**ZU BEARBEITENDE AUFGABEN:**
[1] Worin besteht laut dem Text über den Geographie-Studiengang die Besonderheit des Bachelorstudiengangs?
[2] Gib aus dem Text über den Geographie-Studiengang alles von „Im Einführungsjahr steht“ bis hinunter zu „und Regionen herstellt.“ wortgetreu wieder.
[3] Prüfe, ob die folgenden Aussagen mit dem Text über den Geographie-Studiengang übereinstimmen. Antworte jeweils mit Ja oder Nein und zitiere die entscheidenden Worte des Textes wörtlich.
(a) Im Einführungsjahr steht für alle Studierenden die Verbindung naturwissenschaftlicher und gesellschaftlicher Perspektiven im Mittelpunkt.
(b) Humangeographie und Physische Geographie führen im Bachelorstudiengang zum selben Abschluss.
(c) Prozesse der Landschaftsentwicklung lassen sich im Rhein-Main-Gebiet kaum veranschaulichen.

**VORLIEGENDER TEXTAUSZUG:**
+ + +

Der Studiengang Geographie passt gut nach Frankfurt. Metropolisierung und Globalisierung, Prozesse der Landschaftsentwicklung und Mensch-Umwelt-Beziehungen lassen sich im Rhein-Main-Gebiet sehr gut veranschaulichen. Besonderheit des Bachelorstudiengangs ist die frühzeitige Aufspaltung in Humangeographie und Physische Geographie mit unterschiedlichen Abschlüssen.
Im Einführungsjahr steht für alle Studierenden aber gerade die Verbindung von naturwissenschaftlichen und gesellschaftlichen Perspektiven und Methoden in der Geographie im Mittelpunkt. Das Studienfach vermittelt ein differenziertes Bild von Kulturen, Wirtschaftsformen, politischen Systemen, Umwelten und Landschaften, indem es immer den Bezug zu Orten und Regionen herstellt.

+ + +

Extrahierte Datensätze
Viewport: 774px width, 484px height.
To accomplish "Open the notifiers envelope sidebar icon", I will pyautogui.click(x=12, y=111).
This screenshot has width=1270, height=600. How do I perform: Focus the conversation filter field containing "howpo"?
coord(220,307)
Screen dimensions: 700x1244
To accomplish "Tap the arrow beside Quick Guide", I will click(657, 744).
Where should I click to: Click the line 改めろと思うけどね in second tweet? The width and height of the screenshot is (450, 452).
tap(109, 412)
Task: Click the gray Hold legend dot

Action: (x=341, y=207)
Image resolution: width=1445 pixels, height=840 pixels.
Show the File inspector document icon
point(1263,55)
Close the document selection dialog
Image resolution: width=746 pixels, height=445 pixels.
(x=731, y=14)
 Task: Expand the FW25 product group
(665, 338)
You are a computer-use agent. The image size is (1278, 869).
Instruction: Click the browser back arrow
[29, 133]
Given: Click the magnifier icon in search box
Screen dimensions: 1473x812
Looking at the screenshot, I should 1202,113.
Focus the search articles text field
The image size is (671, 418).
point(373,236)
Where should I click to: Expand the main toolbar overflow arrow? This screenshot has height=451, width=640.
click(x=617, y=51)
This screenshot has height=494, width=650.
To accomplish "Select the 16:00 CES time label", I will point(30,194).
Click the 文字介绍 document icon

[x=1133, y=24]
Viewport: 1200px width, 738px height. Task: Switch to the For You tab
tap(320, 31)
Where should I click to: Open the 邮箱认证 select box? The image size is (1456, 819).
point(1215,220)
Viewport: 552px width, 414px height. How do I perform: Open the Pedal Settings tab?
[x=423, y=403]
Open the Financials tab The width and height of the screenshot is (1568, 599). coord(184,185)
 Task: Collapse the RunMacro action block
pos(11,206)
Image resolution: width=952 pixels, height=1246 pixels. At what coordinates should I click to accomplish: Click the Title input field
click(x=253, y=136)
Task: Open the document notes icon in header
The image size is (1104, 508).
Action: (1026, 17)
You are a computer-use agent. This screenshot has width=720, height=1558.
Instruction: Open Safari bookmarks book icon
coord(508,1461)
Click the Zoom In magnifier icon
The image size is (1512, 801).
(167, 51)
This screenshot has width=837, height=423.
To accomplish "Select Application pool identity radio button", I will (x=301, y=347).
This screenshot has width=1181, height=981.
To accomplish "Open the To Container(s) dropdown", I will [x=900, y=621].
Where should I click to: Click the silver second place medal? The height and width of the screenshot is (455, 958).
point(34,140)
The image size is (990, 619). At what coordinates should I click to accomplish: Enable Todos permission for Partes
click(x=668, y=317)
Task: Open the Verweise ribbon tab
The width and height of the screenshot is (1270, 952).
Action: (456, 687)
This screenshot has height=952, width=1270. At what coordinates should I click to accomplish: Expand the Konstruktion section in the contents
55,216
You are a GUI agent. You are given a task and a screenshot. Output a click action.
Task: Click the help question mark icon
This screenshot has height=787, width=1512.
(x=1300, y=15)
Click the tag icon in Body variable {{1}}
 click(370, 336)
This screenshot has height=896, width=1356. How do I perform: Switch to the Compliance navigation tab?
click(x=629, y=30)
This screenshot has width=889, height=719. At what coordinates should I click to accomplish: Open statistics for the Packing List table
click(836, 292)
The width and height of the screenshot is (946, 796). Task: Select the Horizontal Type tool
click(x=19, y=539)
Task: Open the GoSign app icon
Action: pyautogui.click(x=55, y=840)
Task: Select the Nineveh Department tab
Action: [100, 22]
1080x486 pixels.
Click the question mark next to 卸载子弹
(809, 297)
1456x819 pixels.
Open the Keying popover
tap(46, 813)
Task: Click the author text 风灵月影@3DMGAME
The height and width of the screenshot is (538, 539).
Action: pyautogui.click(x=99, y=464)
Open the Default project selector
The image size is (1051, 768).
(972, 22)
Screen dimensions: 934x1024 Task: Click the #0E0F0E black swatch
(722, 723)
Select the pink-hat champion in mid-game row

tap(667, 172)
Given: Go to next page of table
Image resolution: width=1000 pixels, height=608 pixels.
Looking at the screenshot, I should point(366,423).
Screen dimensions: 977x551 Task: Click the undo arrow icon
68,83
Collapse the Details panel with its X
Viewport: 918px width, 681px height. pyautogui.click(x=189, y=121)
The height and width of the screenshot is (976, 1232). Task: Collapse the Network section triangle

+ + +

**RICHTIGE LÖSUNGEN:**
[1] In der frühzeitigen Aufspaltung in Humangeographie und Physische Geographie mit unterschiedlichen Abschlüssen.

[2]
Im Einführungsjahr steht für alle Studierenden aber gerade die Verbindung von naturwissenschaftlichen und gesellschaftlichen Perspektiven und Methoden in der Geographie im Mittelpunkt. Das Studienfach vermittelt ein differenziertes Bild von Kulturen, Wirtschaftsformen, politischen Systemen, Umwelten und Landschaften, indem es immer den Bezug zu Orten und Regionen herstellt.

[3]
(a) Ja: „Im Einführungsjahr steht für alle Studierenden aber gerade die Verbindung von naturwissenschaftlichen und gesellschaftlichen Perspektiven und Methoden in der Geographie im Mittelpunkt“.
(b) Nein: „mit unterschiedlichen Abschlüssen“.
(c) Nein: „lassen sich im Rhein-Main-Gebiet sehr gut veranschaulichen“.